Otherwise, the disturbance $v(t)$ has a smooth or correlated behavior so that its future values can be partly predicted from its past. This property is used to improve the quality of the prediction. The past values of $v(t)$ can be estimated as the difference between the past model and measured output values $\hat{v}(t)=y(t)-\hat{y}_{0}(t)$ . This is the intrinsic idea that is used in the development of optimal prediction models.

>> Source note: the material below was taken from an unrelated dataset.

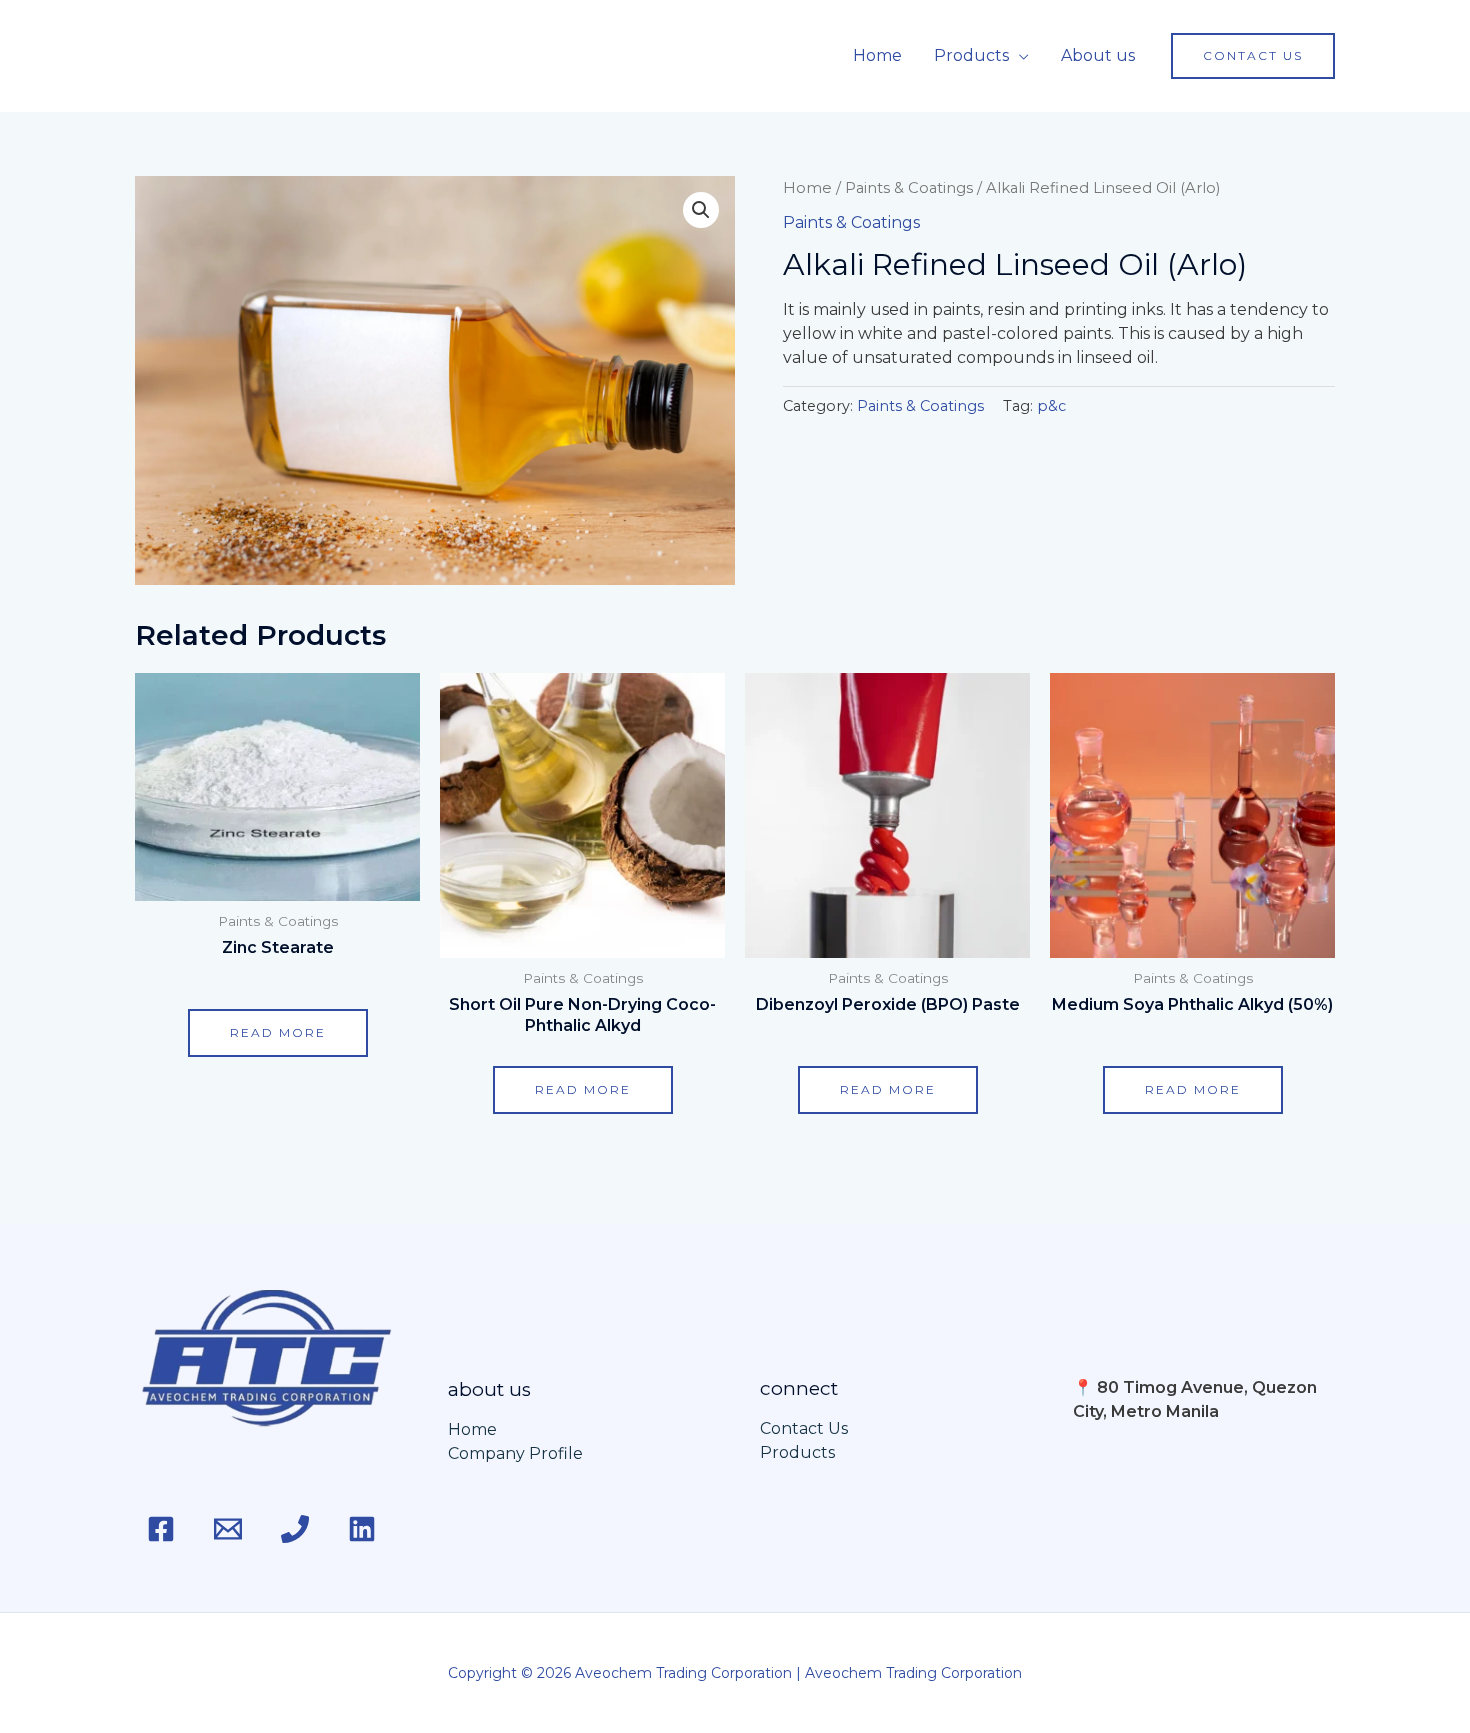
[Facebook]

Whether it is worth while to further develop an improved predictor or not depends on the nature of the disturbance $v(t)$ .

•

$v(t)$ is dominated by measurement or sensor noise: sensor or measurement noise are not related at all with the process of interest. In that case the main goal is the elimination of this disturbance so that $y_{0}(t)$ is the signal of interest, and hence a simulation model is the natural choice.

•

$v(t)$ is dominated by process noise: process noise is an intrinsic part of the system output. It models that part of the system output that is due to inputs that are not known to the user. In control applications good predictions are important so that the noise disturbance needs also to be included in the model. Moreover, the past outputs are available to decide on the next control action which turns the prediction model into a natural tool for these applications.

•

$v(t)$ is dominated by structural model errors: If the model set is not rich enough to capture the true system, structural model errors appear (See “Impact of Structural Model Errors” which can also be represented as a ’disturbance’.

A predictor can use past outputs to be informed about structural errors and find a better predictor than a simulation model. To take a trivial example: Consider a simple process $y(t)=y(t-1)+u(t)$ which ignores a structural error in the true system: $y(t)=y(t-1)+u(t)+C$ ( $C$ ignored in the model). The predictor $y(t)=y(t-1)+u(t)$ will have an error $C$ , while the simulated output cannot avoid an error $Ct$ .

This is one of the reasons why prediction is an ‘easier’ task than simulation, and why it is more demanding to get a small simulation error than a small prediction error.

Sidebar

Extensive Case Study: The Forced Duffing Oscilator

Throughout this article many results are illustrated on the forced Duffin oscillator, sometimes called the Silverbox in nonlinear benchmark studies. This section describes the setup and the experiments that are used throughout this article. A detailed description of the experiments is given in [15].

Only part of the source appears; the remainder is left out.